Thank
You, Your Honors
by Gila Svirsky
In a carefully reasoned but unequivocal decision, the International
Court of Justice in the Hague did the expected: It found that
Israel's
construction of its security wall inside Palestinian territory is
illegal according to international law.
As an Israeli deeply concerned about the security of my country, and a
Jew deeply concerned about the moral implications of building this
barrier, I applaud this decision.
Israel's security claims in favor of the wall are seriously
flawed: As
it is now being constructed, the wall does not follow the 1967 border,
but rather reaches deep into Palestinian land, a route that will
ultimately leave hundreds of thousands of Palestinians on the Israeli
side. How will this prevent Palestinian suicide bombers from
entering
Israel?
On humanitarian grounds, the wall is unconscionable. It prevents
Palestinian access to farmland, schools, hospitals and jobs.
Picture
your children having to wait at the wall twice a day for soldiers to
show up and unlock the gate, allowing them to get to and from
school.
Picture the farmer who made a living from his olive trees, which are
now inaccessible or have been felled to make way for
construction.
Imagine that you suddenly need to see a doctor, but have no permit to
get through. Imagine that you simply want to visit your elderly
mother, but the wall now comes between you. According to
B'Tselem, the
Israeli human rights organization, when the wall is complete, some 38%
of Palestinians will find their lives disrupted and their livelihoods
discontinued.
The presence of the wall is not only cruel to Palestinians; it will
ultimately harm Israeli security as well, as it intensifies the
bitterness and hatred directed toward us. Is this the security
that
the wall will provide?
Unlike Palestinians who can hardly avoid it, most Israelis have never
even seen the wall; it is built inside Palestinian territory, where
only Israeli settlers (and the soldiers sent to protect them) now
venture. If other Israelis saw it, I hope they would be
shocked. In
several places, the wall does not simply wend through Palestinian
towns, it actually surrounds them entirely, penning the residents
inside - their right to enter or leave left to the whim of young
soldiers guarding the gate.
In these localities, civilian populations are now entirely encircled by
a 30-foot-high, gray concrete battlement interrupted only by
watchtowers from where soldiers train binoculars and automatic rifles
on the residents below. Lights mounted on the wall shine down
into the
streets, making constant surveillance that much easier. As a Jew
whose
ancestors were confined to ghettoes during anti-Semitic periods of
history, I find this horrifying. Will keeping 100,000
Palestinians
penned in ghettoes and enclaves serve the security needs of
Israel?
Did forcing Jews into the ghettoes of Europe serve the security needs
of those countries?
Last week, the Israeli Supreme Court acknowledged the grave violations
of Palestinian human rights resulting from the wall, and ordered the
army to reroute it in specific locations. While our government is
hoping that this Israeli court ruling will make it possible for Israel
to ignore the Hague tribunal - on the grounds that "the wall is an
internal security matter that we are dealing with" - most Israeli peace
activists do not agree. Construction of the wall within Occupied
Territory - meaning on somebody else's property - is a violation of
basic rights, no matter how you look at it. And claims that the
wall
provides security are undercut by the large numbers of Palestinians who
will remain on the "Israeli" side.
Ultimately, the best way for my country to achieve security is to
negotiate peace with the Palestinians, and sufficiently improve the
lives on both sides so that there is a vested interest in maintaining
the peace. The wall, however, does just the opposite. As a
result, it
is not only bad for Palestine, but bad for Israel too.

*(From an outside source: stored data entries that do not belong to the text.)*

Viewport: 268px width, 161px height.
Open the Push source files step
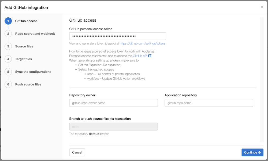tap(28, 84)
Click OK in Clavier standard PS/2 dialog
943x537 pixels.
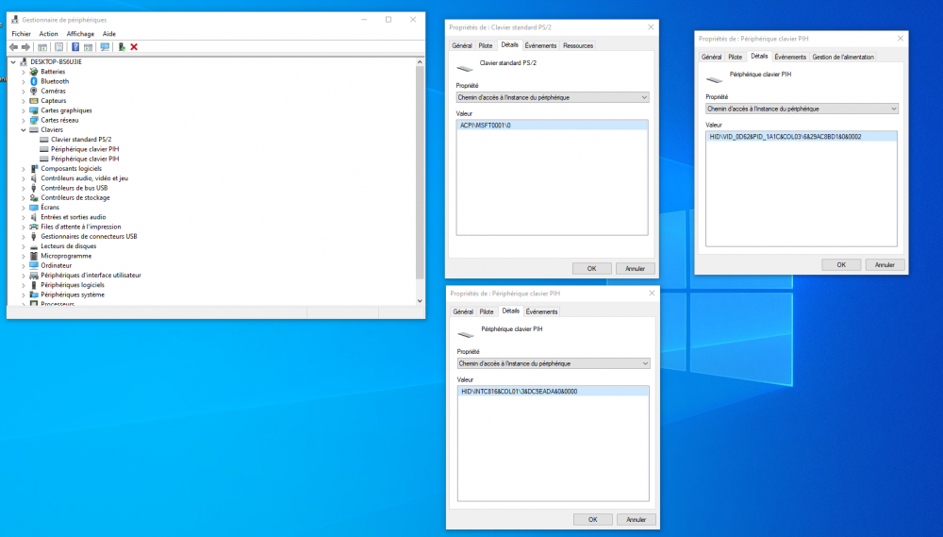(592, 268)
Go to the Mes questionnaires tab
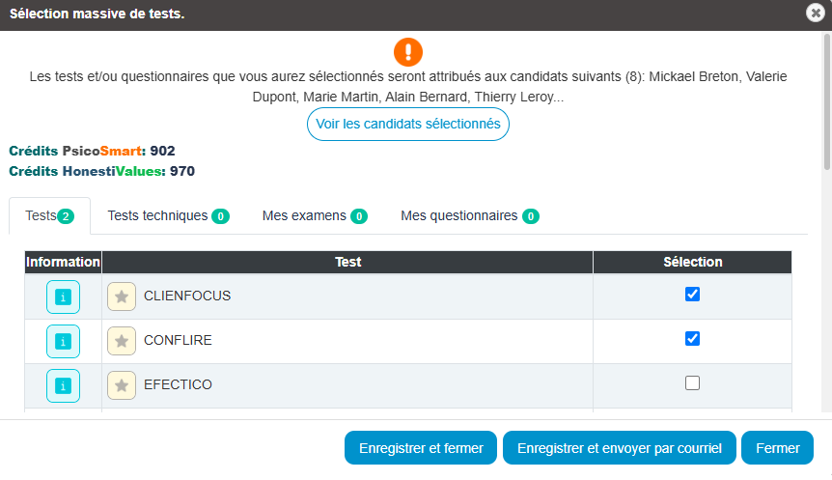832x480 pixels. (470, 215)
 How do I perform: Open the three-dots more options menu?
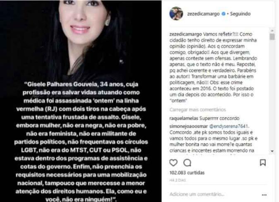[264, 195]
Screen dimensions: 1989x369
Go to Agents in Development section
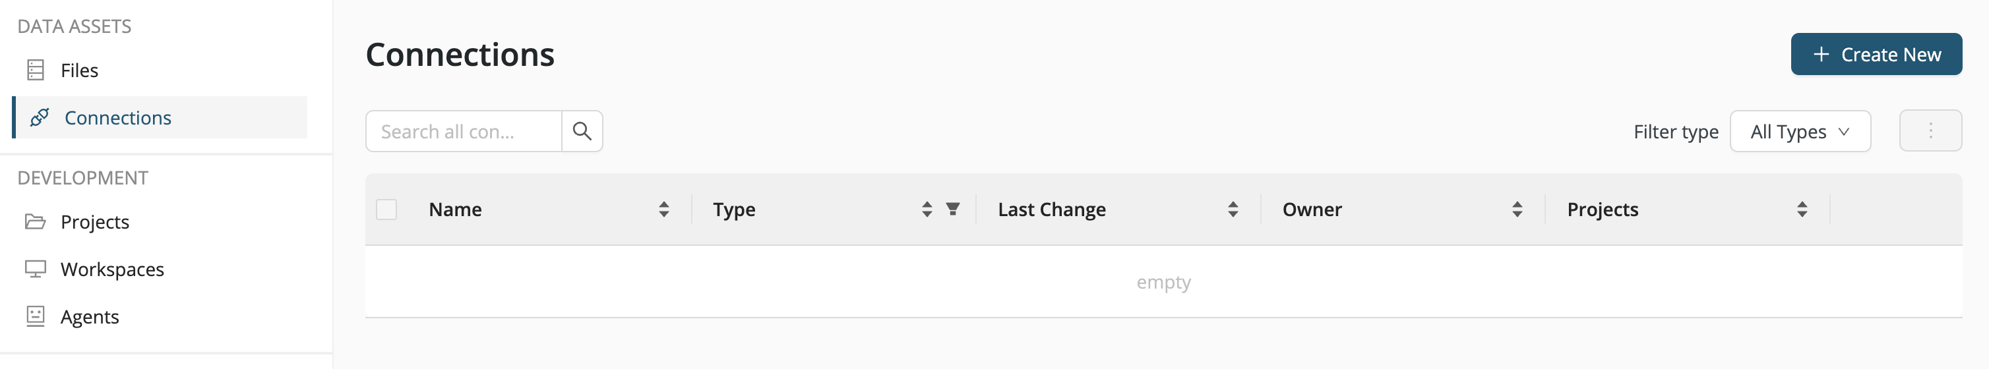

A few days ago, I watched an old Palestinian woman surveying with
dismay her family's olive trees that the army had cut down, shaving a
swath on which the wall will rise. "Those stupid people," she
said,
careful not to name them, "If not for their stupidity, we could have
lived in peace with each other."
____________________
Gila Svirsky is a peace and human rights activist in Jerusalem.